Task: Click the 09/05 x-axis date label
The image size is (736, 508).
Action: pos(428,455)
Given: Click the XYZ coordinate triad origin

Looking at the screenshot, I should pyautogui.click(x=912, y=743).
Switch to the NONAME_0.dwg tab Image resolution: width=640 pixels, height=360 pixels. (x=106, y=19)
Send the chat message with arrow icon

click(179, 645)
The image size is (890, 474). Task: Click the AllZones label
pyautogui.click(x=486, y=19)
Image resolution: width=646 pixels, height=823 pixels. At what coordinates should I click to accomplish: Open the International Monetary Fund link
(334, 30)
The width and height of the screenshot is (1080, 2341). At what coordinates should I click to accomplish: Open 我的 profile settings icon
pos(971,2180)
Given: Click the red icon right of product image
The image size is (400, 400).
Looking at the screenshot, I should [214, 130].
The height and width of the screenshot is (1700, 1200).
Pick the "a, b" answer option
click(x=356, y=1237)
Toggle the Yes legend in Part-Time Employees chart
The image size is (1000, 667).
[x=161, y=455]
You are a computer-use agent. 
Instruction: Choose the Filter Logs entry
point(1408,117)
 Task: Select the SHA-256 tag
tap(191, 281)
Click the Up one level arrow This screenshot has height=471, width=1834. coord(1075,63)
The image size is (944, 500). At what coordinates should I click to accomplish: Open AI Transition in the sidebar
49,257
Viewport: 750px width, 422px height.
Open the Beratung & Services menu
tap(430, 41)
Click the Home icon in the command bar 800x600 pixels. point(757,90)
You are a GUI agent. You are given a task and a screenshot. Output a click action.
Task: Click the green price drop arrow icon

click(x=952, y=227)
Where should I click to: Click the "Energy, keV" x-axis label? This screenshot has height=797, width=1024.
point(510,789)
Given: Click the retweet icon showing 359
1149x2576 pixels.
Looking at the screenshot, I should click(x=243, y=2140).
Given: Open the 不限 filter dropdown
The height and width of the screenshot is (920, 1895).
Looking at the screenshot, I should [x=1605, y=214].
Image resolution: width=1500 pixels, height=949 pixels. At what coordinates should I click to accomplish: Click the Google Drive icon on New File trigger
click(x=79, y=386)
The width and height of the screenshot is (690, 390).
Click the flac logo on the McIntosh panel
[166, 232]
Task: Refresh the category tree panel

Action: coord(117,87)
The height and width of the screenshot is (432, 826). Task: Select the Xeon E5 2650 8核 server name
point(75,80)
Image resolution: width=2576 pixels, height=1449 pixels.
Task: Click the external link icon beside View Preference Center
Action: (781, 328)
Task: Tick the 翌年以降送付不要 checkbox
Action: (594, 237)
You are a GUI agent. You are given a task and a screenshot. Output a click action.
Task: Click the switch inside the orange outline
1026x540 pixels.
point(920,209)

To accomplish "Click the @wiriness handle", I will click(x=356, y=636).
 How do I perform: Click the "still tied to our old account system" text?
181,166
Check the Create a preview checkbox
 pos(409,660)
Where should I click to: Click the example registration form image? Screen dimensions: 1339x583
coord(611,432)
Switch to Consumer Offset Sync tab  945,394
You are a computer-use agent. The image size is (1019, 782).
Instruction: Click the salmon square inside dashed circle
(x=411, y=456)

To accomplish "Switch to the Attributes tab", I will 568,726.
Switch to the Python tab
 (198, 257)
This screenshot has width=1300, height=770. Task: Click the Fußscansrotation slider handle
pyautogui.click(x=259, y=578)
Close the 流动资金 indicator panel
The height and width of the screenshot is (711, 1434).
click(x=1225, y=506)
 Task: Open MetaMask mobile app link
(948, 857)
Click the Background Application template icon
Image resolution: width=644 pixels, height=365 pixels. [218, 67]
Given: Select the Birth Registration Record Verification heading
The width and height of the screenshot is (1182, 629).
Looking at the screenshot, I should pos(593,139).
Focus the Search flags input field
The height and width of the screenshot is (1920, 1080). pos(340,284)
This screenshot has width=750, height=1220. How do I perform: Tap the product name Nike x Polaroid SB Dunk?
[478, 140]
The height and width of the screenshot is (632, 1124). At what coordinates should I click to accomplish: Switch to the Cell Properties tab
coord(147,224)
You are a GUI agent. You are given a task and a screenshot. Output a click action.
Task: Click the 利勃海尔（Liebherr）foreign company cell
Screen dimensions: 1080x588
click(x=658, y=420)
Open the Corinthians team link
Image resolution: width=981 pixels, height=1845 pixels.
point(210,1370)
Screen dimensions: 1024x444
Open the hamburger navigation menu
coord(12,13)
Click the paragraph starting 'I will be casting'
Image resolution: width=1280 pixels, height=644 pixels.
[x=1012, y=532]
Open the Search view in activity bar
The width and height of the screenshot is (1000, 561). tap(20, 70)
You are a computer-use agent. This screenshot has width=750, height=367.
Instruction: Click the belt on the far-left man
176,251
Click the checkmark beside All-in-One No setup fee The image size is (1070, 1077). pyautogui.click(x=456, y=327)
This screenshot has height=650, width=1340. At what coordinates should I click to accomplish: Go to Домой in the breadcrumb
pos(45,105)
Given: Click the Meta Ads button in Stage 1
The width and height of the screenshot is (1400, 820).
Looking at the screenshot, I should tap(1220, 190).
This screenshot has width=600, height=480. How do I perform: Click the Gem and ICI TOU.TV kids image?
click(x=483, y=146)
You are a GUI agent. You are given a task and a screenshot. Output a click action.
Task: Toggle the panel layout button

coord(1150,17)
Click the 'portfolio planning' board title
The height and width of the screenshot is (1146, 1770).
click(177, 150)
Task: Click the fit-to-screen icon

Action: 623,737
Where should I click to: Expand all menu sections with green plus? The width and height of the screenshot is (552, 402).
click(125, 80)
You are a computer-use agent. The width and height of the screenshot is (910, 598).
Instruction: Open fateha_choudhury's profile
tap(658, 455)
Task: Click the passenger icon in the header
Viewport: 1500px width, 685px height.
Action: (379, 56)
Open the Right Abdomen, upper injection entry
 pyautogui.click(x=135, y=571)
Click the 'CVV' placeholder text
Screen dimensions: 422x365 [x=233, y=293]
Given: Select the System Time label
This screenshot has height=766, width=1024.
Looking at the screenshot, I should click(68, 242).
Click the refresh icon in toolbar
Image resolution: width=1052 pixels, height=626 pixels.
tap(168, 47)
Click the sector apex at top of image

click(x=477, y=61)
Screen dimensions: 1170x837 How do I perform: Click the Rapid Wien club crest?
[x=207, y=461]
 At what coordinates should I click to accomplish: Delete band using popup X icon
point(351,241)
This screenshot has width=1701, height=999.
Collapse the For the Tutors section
◆ ◆ ◆ ◆
Working from the entries above, return all lines that contain "Time".

→ Exercise answer
Toggle the Yes legend in Part-Time Employees chart
Given: Select the System Time label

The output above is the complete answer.